Critical Failures

A Little Fanwork Manifesto, pt. 2: Cosplay, drag, secret aesthetic radicalism

Posted in Uncategorized by criticalfailing on March 31, 2010

The material in the little fanwork manifesto had been on my mind for years, but it crystallized because of some Death Note cosplayers I found on DeviantArt.

What initially interested me about the group, besides their skill, was their disregard for context. Sometimes the shots were pretty faithful, but sometimes L was a geisha. The characters exist independently of the series. They have their own lives, separate from whatever they originally symbolized.

That’s common in fanwork, which is secretly pretty aesthetically radical. It deviates very much from the mainstream mode of reacting to art, which is still much more driven by allegory and stiff 1:1 interpretation than it wants to admit.

Of course, a lot of female fans of shounen anime, or any kind of similarly macho media, are aesthetic radicals in disguise.  They’re taking some intensely plotty show about men being violent and sweetly saying, “No, sorry; in fact, this is a series about the subtleties of the human heart.” Take a step back. That’s not deluded; it’s audacious as hell.

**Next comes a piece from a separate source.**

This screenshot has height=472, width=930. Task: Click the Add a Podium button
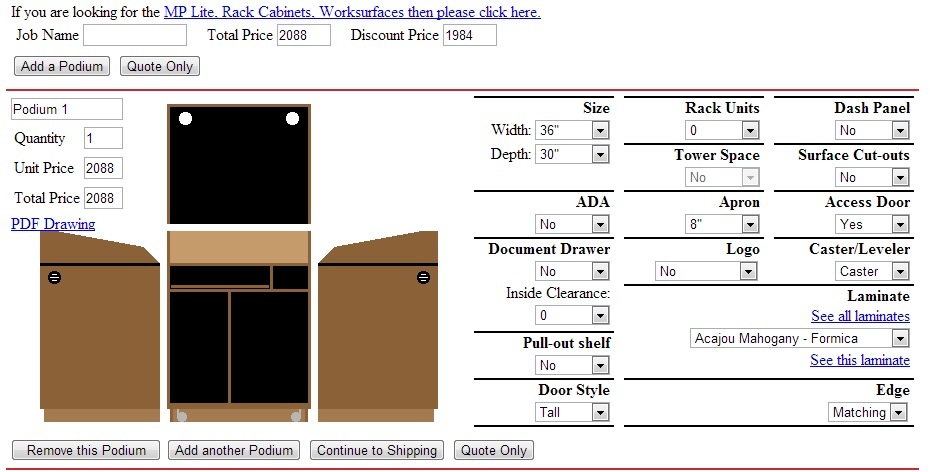tap(62, 66)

(And it’s even more audacious, by the way, if the series is not good. It requires an intense, willfully perverse creative passion to care deeply about crap.)

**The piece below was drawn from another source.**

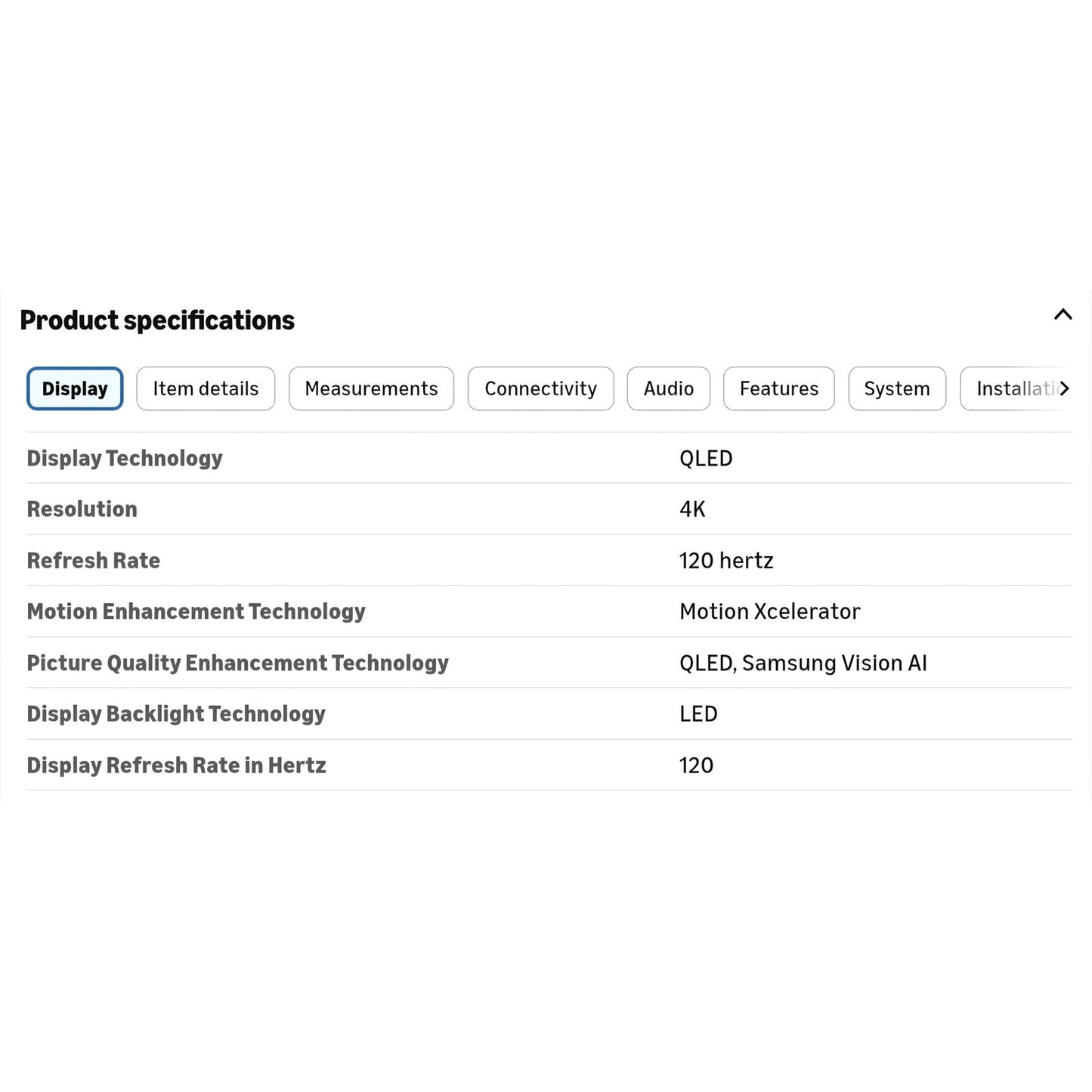Open the Item details tab
Screen dimensions: 1092x1092
click(x=206, y=388)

In the case of the cosplayers, the intense masculinity of the series also leads to some layered, funny drag. A favorite is a scene with L and B that borrows its iconography from Psycho — a woman impersonates a man who’s acting out a famous film scene in the role of a man who impersonates a woman; s/he threatens a woman dressed as a man who’s taking a woman’s role in the film.

It goes on. Women imitating male characters best-known for parodic imitation of other men, but who are here dressed in unconvincing drag, presumably imitating other archetypical male characters who famously wore unconvincing drag. Women impersonating male characters in convincing drag in which only a hand, made artificially large by proximity to the camera, supposedly gives away the subject’s gender.

You can have drag that’s multilayered in this way, and has this tone of mixed parody and sincerity, outside of fandom. But it would be a lot harder. You could achieve it by drawing on the images of famous men, or from earlier drag traditions, but the level of irony that would require would inevitably become the point — and this stuff is often witty, but its affection doesn’t seem ironic to me.

Is It Art?  Well, we can dismiss it if we want. Fans are widely held to have no thoughts, but only drives; we can draw on this false assumption, and simply say that they’re titillating folks while gratifying their own egos — which is doubtless a bit true, as it is of every artist.

But of course it is art. Cosplay is art. Fan fiction is art. Fanart is art. This is something upon which we should all agree before we continue. Some of it is bad — much of it is bad — indeed, as with any form, most if it is awful — and pretty much everything I said in the first part of this post  has a negative side as well, but it is nonsense to suggest that fanwork has nothing to say, and it is cruel and ridiculous to suggest that its creators are not conscious of being artists.